Posteriormente, el 23 de mayo, el periodista Diego D’Pablos, su camarógrafo —ambos trabajadores del canal RCN— y la persona que los transportaba fueron interceptados por miembros del ELN en el mismo corregimiento, cuando realizaban el cubrimiento periodístico del secuestro de Salud Hernández. Las víctimas fueron despojadas de sus elementos personales y equipos de trabajo, privadas de la libertad hasta el 29 de mayo y sometidas a extensos interrogatorios y amenazas de muerte.

Una situación similar enfrentaron el periodista Diego Velosa, de Noticias Caracol Televisión, Willian del Carmen Mora, periodista y director de la emisora Catatumbo Stereo 106.7 FM, y otra periodista, quienes también se desplazaron a la zona con el propósito de informar sobre la desaparición de su colega. En el mismo corregimiento fueron privados de la libertad, despojados de todos sus equipos periodísticos y sometidos a interrogatorios y amenazas, antes de ser liberados 24 horas después.

Esta decisión también incorpora los hechos ocurridos en junio de 2017 contra dos periodistas de nacionalidad holandesa que trabajaban para el programa de televisión Spoorloos.

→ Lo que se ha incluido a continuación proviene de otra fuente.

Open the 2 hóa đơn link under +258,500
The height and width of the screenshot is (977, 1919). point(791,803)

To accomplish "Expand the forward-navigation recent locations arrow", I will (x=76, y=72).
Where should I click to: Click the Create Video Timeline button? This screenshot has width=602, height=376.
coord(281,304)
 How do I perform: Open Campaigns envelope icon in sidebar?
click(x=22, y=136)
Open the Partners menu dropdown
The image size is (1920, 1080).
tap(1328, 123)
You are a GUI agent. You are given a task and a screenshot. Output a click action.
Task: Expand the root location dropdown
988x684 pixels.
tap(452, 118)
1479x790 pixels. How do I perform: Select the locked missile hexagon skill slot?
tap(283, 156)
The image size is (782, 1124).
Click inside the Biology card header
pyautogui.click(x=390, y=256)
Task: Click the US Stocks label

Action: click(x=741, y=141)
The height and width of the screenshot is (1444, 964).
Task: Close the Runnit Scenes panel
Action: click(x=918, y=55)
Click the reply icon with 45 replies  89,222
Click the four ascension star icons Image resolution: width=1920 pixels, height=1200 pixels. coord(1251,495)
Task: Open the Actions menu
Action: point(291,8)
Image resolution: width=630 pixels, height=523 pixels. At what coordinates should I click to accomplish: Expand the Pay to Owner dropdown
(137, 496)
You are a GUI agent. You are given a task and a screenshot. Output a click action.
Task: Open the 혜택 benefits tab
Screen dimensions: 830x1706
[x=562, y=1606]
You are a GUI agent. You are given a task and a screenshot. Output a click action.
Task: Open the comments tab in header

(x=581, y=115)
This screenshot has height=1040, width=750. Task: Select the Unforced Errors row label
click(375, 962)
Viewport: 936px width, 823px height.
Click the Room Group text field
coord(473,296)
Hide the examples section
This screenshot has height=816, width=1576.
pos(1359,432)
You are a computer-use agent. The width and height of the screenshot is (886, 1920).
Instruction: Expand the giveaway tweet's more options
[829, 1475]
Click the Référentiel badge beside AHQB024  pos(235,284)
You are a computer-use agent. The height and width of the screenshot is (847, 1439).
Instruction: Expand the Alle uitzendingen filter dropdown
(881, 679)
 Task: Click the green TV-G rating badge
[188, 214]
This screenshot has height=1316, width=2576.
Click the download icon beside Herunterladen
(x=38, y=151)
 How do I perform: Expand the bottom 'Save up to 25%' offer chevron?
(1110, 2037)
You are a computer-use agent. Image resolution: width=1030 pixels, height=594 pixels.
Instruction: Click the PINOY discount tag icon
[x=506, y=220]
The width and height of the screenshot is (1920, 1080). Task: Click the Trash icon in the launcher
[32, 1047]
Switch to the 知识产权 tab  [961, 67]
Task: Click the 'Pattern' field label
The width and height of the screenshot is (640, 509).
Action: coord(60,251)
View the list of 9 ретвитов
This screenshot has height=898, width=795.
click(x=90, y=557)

Los comunicadores fueron interceptados en la vereda Versalles, cerca al corregimiento de Filo El Gringo del municipio de El Tarra, por hombres armados que se identificaron como integrantes del ELN, quienes los retuvieron bajo el señalamiento de ser presuntos “espías o infiltrados”. Durante la privación de la libertad, fueron despojados de sus documentos personales, equipos periodísticos y otros elementos de trabajo. Posteriormente, fueron entregados a una comisión humanitaria conformada por representantes de la Iglesia y la Defensoría del Pueblo.

En este proceso, desde la FLIP hemos acompañado la representación legal de cuatro de los siete periodistas víctimas, en una búsqueda prolongada de verdad, justicia y reparación frente a hechos que evidencian los riesgos estructurales que persisten para el ejercicio del periodismo en la región. Sobre estos hechos, el Juzgado declaró el fallo como mixto: aunque se condena a los responsables por el delito de secuestro, el delito de despojo en campo de batalla fue declarado prescrito.

Pese a que los sucesos ocurrieron hace casi una década, la violencia contra la prensa persiste: por segundo año consecutivo, Norte de Santander se ubicó entre los departamentos con mayor número de amenazas contra periodistas, seguidas por el acoso y el desplazamiento forzado, con presunta participación de actores armados y bandas criminales. La demora de casi diez años en la respuesta judicial envía un mensaje de vulnerabilidad a quienes hoy continúan ejerciendo el periodismo en la región y, con razón, evitan exponerse ante riesgos que siguen latentes.

Desde la FLIP esperamos que se realice la audiencia de lectura de fallo el próximo 11 de febrero. Si bien esta decisión representa un avance en materia de justicia, verdad y reparación integral, y reafirma el principio del Derecho Internacional Humanitario que reconoce a las y los periodistas como personas de especial protección e integra la obligación de aplicar el enfoque diferencial de censura en casos que involucran periodistas, reiteramos el llamado a la no repetición. El riesgo por el hecho de ser periodista en zonas de conflicto continúa agudizándose y exige garantías efectivas por parte de las instituciones competentes de protección para que hechos como estos no vuelvan a ocurrir. Así como la falta de efectividad de penas de cárcel a los miembros del COCE y los comandantes territoriales que no se han presentado a la justicia y están prófugos, siguen cometiendo delitos desde las estructuras armadas que dirigen, siendo máximos responsables de crímenes graves contra la población civil.